In the case of fine art, the use of digital media (as standalone images or video, as part of an installation, or as a component in mixed media pieces) has meant that some artists have made only a single unique copy of their work, while others have created so-called ‘multiples’ – large-scale editions of their work. (The realm of ‘digital works’ and ‘digital prints’ produced by photographers and artists is worthy of a separate article.)

Making copies of existing digital works is relatively simple – the technology to reproduce and distribute digital artifacts on a widespread scale is built into practically every device linked to the Internet. Not all digital reproduction and file sharing is theft or piracy – in fact, through the wonders of social media ‘sharing’, we are actually encouraged to disseminate this content to our friends and followers.

The song doesn’t remain the same

Apart from the computer industry’s use of product keys to manage and restrict the distribution of unlicensed copies of their software, the music and film industries have probably done the most to tackle illegal copying since the introduction of the CD/DVD. At various times, the entertainment industries have deployed the following technologies:

  • copy-protection (to prevent copies being ripped and burned on computers)
  • encryption (discs and media files are ‘locked’ to a specific device or user account)
  • playback limits (mp3 files will become unplayable after a specific number of plays)
  • time expiry (content will be inaccessible beyond a specific date)

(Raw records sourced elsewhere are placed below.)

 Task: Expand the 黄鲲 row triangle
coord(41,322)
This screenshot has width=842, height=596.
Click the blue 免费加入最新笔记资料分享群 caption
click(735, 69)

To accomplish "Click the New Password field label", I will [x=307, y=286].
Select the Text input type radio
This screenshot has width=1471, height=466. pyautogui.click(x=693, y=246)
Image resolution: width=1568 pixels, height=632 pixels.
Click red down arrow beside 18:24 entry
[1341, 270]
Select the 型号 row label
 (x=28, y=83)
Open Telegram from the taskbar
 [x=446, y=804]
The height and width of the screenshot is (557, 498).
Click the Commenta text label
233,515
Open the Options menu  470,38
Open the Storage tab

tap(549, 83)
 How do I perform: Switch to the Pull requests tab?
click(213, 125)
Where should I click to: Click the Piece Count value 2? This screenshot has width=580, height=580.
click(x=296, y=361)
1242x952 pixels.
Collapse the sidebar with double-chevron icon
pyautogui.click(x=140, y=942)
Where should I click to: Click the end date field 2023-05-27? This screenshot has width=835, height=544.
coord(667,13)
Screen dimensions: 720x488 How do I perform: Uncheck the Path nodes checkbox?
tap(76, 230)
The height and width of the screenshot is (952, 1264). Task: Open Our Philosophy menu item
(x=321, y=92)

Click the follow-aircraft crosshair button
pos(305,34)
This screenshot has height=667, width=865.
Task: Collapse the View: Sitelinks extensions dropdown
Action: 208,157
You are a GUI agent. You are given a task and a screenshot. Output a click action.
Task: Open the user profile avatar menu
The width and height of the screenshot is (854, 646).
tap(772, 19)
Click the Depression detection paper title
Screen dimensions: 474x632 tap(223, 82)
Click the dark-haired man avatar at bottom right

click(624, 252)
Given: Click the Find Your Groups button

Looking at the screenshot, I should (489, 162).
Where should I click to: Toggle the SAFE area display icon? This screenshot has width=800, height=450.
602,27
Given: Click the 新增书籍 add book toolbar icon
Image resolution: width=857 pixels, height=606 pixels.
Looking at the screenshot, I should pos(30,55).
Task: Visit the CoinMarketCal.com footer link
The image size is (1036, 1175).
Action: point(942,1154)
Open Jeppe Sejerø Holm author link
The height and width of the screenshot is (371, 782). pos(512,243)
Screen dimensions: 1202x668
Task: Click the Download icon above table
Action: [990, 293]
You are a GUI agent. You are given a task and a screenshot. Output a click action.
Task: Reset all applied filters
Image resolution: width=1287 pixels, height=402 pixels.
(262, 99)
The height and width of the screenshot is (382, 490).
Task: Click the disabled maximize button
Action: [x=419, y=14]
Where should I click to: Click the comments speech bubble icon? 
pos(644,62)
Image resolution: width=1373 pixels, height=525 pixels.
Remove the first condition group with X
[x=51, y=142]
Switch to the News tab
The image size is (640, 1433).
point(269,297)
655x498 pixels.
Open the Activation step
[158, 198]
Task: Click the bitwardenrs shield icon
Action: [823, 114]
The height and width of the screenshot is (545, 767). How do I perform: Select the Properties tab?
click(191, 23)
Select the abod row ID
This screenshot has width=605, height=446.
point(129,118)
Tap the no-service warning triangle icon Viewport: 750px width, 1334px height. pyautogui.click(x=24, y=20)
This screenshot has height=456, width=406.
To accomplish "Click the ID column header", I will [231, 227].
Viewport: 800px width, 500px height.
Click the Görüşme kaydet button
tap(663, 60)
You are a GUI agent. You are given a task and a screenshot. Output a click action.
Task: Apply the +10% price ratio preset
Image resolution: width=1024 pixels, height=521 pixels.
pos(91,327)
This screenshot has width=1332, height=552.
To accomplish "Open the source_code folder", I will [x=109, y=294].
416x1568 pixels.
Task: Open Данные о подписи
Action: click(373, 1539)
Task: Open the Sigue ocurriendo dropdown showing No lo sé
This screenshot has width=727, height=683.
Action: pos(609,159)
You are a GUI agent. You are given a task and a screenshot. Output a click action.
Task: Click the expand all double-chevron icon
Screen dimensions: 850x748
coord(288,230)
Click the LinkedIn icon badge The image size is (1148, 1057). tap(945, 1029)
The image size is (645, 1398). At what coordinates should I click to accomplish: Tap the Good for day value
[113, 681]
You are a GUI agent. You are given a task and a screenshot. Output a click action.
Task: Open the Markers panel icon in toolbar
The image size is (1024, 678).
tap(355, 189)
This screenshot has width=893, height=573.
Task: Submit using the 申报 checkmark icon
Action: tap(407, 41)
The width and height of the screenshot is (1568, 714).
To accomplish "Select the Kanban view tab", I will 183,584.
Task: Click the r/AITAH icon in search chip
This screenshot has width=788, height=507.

Most of these technologies have been abandoned because they either hamper our use and enjoyment of the content, or they have been easy to over-ride.

One technical issue to consider is ‘digital decay’ (*) – mostly, this relates to backing up and preserving digital archives, since we know that hard drives die, file formats become obsolete and software upgrades don’t always retrofit to existing data. But I wonder whether each subsequent copy of a digital artifact introduces unintentional flaws, which over time will generate copies that may render nothing like the original?

In the days of analogue audio tape, second, third and fourth generation copies were self-evident – namely, the audible tape hiss, wow and flutter caused by copying copies, by using machines with different motor speeds, and by minor fluctuations in power. Today, different file formats and things like compression and conversion can render very different versions of the ‘same’ digital content – for example, most mp3 files are highly compressed (for playback on certain devices) while audiophiles prefer FLAC. Although this is partly a question of taste, how do we know what the original should sound like? With a bit of effort, we can re-process an ‘original’ downloaded mp3 into our own unique ‘copy’ which may sound very different to the version put out by the record company (who probably mastered the commercially released mp3 from studio recordings created using high-quality audio processing and much faster data sampling rates).

So, would the re-processed version be a forgery?

(*) Thanks to Richard Almond for his article on Digital Decay which I found very useful.